I have no problem having the code under nodesecurity. Do I just transfer ownership to you (diasdavid) or to nodesecurity?
David Dias
@daviddias
to nodesecurity org itself :) , there should be a option on settings called “Transfer Ownership"
For publishing in npm, I’ve been using this tool - https://www.npmjs.com/package/npm-release , it automatically creates a tag with the version and publishes it
Joey Cozza
@joeycozza
@diasdavid it won't let me transfer ownership because I don't have admin rights on nodesecurity. Github suggests making a temporary and empty admin team for me to be added to so I can transfer the repo.
David Dias
@daviddias
oh, didn’t know of that restriction. done :)
@joeycozza ^^
Joey Cozza
@joeycozza
great. I transfered the repo, and published to NPM.
I think we are good to go with @diasdavid
*with it
David Dias
@daviddias
rad!
just tweeted and echoJSed it http://www.echojs.com/news/13724
Joey Cozza
@joeycozza
Awesome. This is pretty exciting for me. First time contributing to something like this.
David Dias
@daviddias
thank you for the contribution @joeycozza :) great to have you on board
David Dias
@daviddias

nsp-audit-package 0.2.0 released
https://www.npmjs.com/package/nsp-audit-package

Big props to @soarez for the contribution!!

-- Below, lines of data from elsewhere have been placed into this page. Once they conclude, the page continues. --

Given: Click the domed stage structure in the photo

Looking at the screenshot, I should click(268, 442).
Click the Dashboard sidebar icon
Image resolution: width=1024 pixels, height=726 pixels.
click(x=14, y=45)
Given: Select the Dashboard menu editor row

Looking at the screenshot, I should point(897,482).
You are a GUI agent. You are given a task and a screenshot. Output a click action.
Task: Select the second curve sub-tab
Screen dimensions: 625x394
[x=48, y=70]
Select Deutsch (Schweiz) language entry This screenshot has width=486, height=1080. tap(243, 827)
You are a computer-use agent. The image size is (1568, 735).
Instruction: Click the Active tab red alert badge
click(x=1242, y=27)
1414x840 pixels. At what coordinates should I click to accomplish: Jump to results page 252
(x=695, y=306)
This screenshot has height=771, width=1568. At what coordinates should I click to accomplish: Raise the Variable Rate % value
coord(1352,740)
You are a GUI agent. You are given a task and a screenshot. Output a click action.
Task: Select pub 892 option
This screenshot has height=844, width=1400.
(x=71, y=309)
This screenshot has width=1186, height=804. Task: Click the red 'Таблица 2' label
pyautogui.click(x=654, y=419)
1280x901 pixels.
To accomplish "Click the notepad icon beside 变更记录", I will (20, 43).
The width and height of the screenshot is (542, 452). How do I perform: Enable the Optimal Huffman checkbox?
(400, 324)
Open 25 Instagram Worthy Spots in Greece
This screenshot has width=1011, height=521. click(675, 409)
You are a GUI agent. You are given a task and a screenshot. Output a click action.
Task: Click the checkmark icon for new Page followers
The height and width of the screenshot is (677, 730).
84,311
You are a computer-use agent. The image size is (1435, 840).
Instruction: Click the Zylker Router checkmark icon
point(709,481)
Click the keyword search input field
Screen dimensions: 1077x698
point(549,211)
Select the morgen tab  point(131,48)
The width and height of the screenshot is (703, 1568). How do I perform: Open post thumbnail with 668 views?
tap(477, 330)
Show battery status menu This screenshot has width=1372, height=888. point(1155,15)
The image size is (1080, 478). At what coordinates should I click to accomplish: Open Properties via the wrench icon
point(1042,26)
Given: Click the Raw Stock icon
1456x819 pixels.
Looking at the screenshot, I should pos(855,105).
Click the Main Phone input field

@joeycozza it seems that the previous version was ignoring if there was more than 1 advisory for the same module, this version works fine on that scenario (example qs module). Can you look at nsp-gulp and update it?
Joey Cozza
@joeycozza
absolutely
Joey Cozza
@joeycozza
I looked into it, and my prettyOutput function doesn't output the advisories (similar to nodesecurity/nsp). So I updated the dependency, but nsp-gulp's output/tests don't really change at all.
David Dias
@daviddias
Ok, that’s cool, thank you for reviewing it so quickly
Joey Cozza
@joeycozza
While digging around, I did find a little bug in nsp-audit-package. Just logged an issue on github for it.
Zbyszek Tenerowicz
@naugtur
hey, what's the relation between nsp commandline tool and requireSafe commandline tool?
subset/superset functionally?
Ramu Chenchaiah
@RamuRChenchaiah
Hi all, I tried to use "nsp audit-shrinkwrap"
but it keeps asking for flags... (tried using --dev but no use), any tips would be appreciated.
Alex
@akras14
Hi all, if anybody is here. Is there a DB of some sorts that nsp checks in real time? We had some rules that used to pass now throw errors. The errors are valid, but just curious why it used to work before.
Adam Baldwin
@evilpacket
@akras14 the nsp client talks to an api that we run and manage. We're working hard on stability but sometimes it does hiccup.